Yeah, point 2 was I think me misunderstanding how the bam files are written.
So, quick question about something:
If the start, end coordinates are (10, 30), and I want to shift by -15, expected behavior is now (0, 15).
If I want to instead shift by -50, this entire line should just be removed. I don't want a line that says (0, 0). Here's what I have so far:
void ShiftPosIteratorPop(WiggleIterator * wi) {
ScaleWiggleIteratorData * data = (ScaleWiggleIteratorData *) wi->data;
WiggleIterator * iter = data->iter;
if (!iter->done) {
if (data->scalar < iter->finish) {
wi->chrom = iter->chrom;
wi->start = (data->scalar >= iter->start ? 0 : iter->start - data->scalar);
wi->finish = iter->finish - data->scalar;
wi->value = iter->value;
}
pop(iter);
} else {
wi->done = true;
}
}
Basically, I'm expecting that if the end coordinate is larger than the shift value, then it assigns the start coordinate to either 0 or iter->start - data->scalar
and the end to just iter->finish - data->scalar
, and the rest is kept.
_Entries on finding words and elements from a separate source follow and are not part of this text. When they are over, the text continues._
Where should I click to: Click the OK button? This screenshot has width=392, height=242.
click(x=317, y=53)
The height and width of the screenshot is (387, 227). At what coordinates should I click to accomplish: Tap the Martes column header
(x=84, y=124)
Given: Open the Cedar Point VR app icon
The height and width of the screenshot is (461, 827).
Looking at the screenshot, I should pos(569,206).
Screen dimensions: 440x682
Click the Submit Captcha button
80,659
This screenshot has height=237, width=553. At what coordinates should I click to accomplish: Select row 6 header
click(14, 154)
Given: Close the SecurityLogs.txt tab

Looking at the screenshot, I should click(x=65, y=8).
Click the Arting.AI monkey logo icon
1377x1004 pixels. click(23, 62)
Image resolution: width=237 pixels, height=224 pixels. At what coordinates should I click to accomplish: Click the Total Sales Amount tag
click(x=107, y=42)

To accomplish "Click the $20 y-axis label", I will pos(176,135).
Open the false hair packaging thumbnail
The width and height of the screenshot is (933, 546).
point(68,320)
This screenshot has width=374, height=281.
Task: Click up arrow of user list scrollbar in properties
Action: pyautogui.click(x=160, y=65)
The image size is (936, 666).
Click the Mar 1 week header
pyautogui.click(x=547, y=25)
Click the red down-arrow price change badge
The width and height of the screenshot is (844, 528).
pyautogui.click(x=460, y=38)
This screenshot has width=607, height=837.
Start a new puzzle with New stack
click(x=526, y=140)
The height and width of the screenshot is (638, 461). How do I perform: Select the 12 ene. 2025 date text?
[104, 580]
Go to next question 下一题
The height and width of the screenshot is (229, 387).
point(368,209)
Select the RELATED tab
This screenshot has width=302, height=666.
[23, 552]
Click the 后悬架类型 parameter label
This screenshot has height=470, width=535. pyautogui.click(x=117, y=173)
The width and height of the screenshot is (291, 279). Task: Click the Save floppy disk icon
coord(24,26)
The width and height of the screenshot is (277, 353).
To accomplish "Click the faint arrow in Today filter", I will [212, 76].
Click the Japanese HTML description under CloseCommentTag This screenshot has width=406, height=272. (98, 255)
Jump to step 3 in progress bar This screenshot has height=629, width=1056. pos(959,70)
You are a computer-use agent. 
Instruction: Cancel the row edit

If, however, the end coordinate is <= the shift value, I skip all of it and just pop, which I was hoping would just skip the line. However, it doesn't, and I get a result like:
fixedStep chrom= start=0 step=1
fixedStep chrom=chr1 start=0 step=1
4.000000
5.000000
6.000000
7.000000
8.000000
9.000000
Any tips? I guess I'm not quite understanding pop(iter)
and what it does.
Pop(iter) goes to the next block in the upstream iterator, which you would normally do once after reading the current block.
What you want to do is pop it as many times as necessary to get a valid block, process that one, then pop one last time to update iter.
In short it should look like:
while(coords not good) pop(iter)
update wi coords and value pop iter one last time
Ah okay, thanks!
Also, you said we should only allow shifting toward smaller coordinates. Is there a reason we don't want to allow shifting in the other direction?
While it's OK to shift coordinates arbitrarily in Wiggletools, the Kent tools complain if you go beyond the chromosome length. Since WT does not know what the chrom lengths are it's safer to go downwards only.
Makes sense!
Also addresses some small misc. corrections.